Meu coração entristecia toda vez que ela tinha que ir embora. Hoje, eu sei por que Elisa casou em pouco tempo, tinha encontrado a sua metade, foi uma pena que a metade da outra não era ela. Eu esperava que não acontecesse o mesmo comigo. Mudei o meu trajeto hoje ao centro da cidade. O céu estava escuro, as nuvens carregadas, não demorou muito para chover. Eu iria encontrar com um conhecido meu, era um pintor, um gênio na pintura. E, antes de chegar ao local combinado, em meio à tempestade, eu esperava o farol abrir, quando olhei em direção à porta do carro e vi uma senhora. Ela era tão pequenina, que tive que levantar a cabeça para poder vê-la direito. Fiquei admirada com a garra dela e criatividade. Ela mesma tinha feito uma capa para se proteger da chuva, carregava uma carroça com um monte de papelões. É comum ver mendigos no centro da cidade, mas aquela senhora me chamou atenção por já ter certa idade e, mesmo em meio às dificuldades, não deixava de buscar honestamente o seu ganha-pão: enquanto os engravatados de Brasília vivem em casas luxuosas, gastam o nosso dinheiro futilmente, existem pessoas que não têm nem uma casinha para se proteger da chuva, do sol, do frio, não têm nem o que comer. E nós reclamamos do banquete que temos em nossas casas, passamos horas escolhendo uma roupa, são tantas, que cada dia é uma diferente.
Baixei o vidro do carro e buzinei. Quando ela olhou, eu acenei, fiz um gesto de que eu queria falar com ela. Encostei o carro em frente a uma lanchonete, saí e fiquei embaixo do toldo para me proteger da chuva.
Foi até melhor para ela também, assim ela descansou um pouco, tão pequena arrastando aquela carroça.
Não tive como não me emocionar ao contemplar de perto seu rosto enrugado, só não sabia se pela idade ou por enfrentar todos os dias o sol quente sem uma proteção. Seu olhar era calmo e distante, sem brilho, talvez por falta de esperança.
Viver sem teto, sem alimento, sem o que vestir, sem água, deve ser duro. Mas mais duro ainda deve ser viver sem esperança, sem fé alguma que venha aliviar ou alimentar a sua alma. Uma pessoa sem fé não vive, vegeta.

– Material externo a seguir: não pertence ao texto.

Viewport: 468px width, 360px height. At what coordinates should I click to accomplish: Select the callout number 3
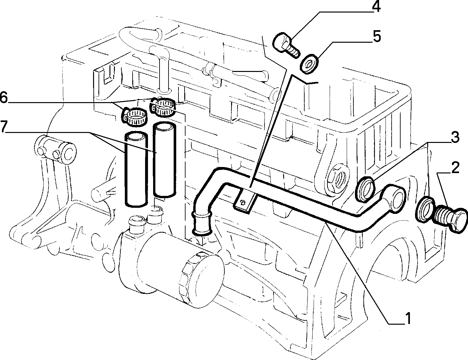tap(455, 138)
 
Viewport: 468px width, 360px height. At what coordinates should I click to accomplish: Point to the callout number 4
tap(376, 7)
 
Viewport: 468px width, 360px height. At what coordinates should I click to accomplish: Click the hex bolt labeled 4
tap(286, 46)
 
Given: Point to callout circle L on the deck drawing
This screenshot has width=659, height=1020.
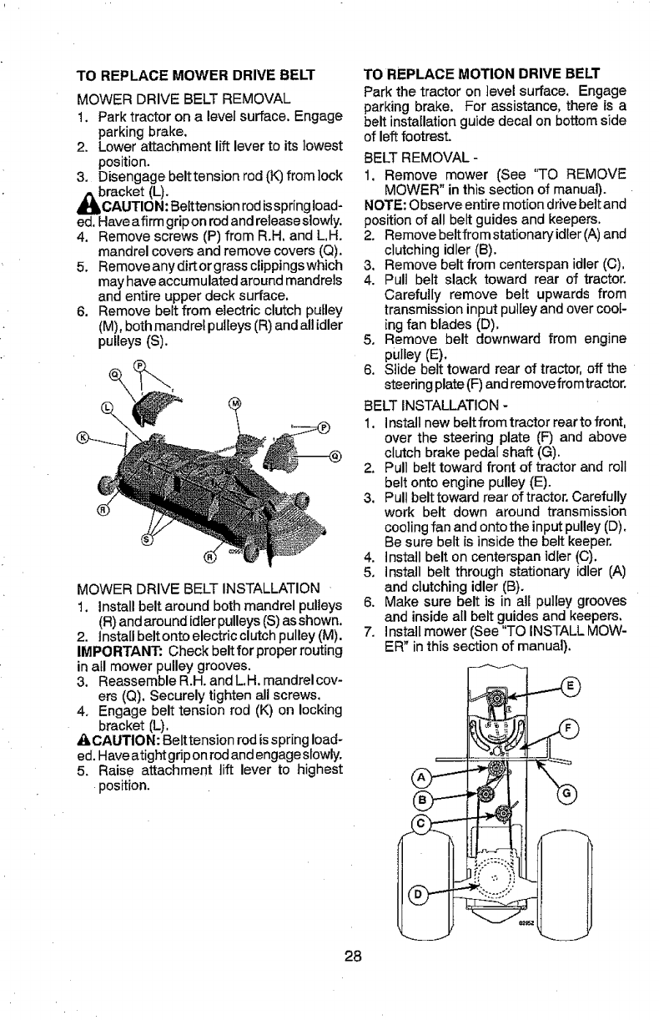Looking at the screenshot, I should pyautogui.click(x=106, y=407).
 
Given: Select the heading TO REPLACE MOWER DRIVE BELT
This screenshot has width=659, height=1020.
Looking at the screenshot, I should pyautogui.click(x=195, y=74).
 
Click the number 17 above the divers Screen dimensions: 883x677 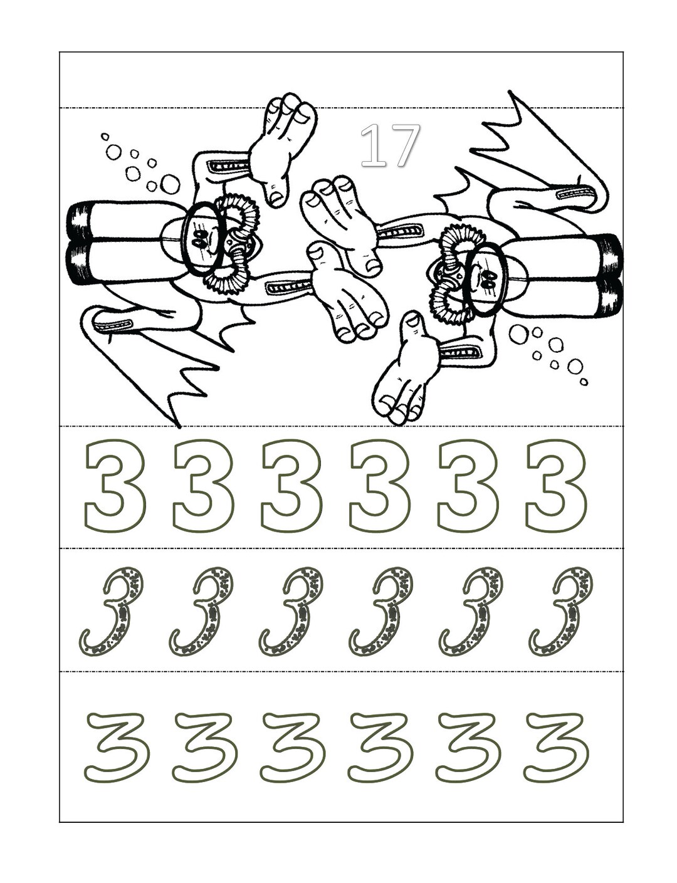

Perguntei se ela havia tomado café. Que insensível eu fui: é claro que não. Talvez o seu cansaço tenha dificultado o seu sorriso quando perguntei, ou ficou com vergonha de dizer para alguém tão jovem. Mesmo assim, ela respondeu que não. Pedi para ela esperar enquanto eu comprava algo para ela comer.
Depois que eu entreguei o alimento a ela, seu sorriso mudou, transformou-se naquele sorriso puro de quando você é criança e ganha um doce. Senti os meus olhos se transformarem em um oceano. Ela me agradeceu, e eu saí antes que as minhas lágrimas se misturassem com as gotas de água que caíam do céu. É comum dar o que comer e vestir a eles, mas dificilmente eles recebem carinho da parte dos outros.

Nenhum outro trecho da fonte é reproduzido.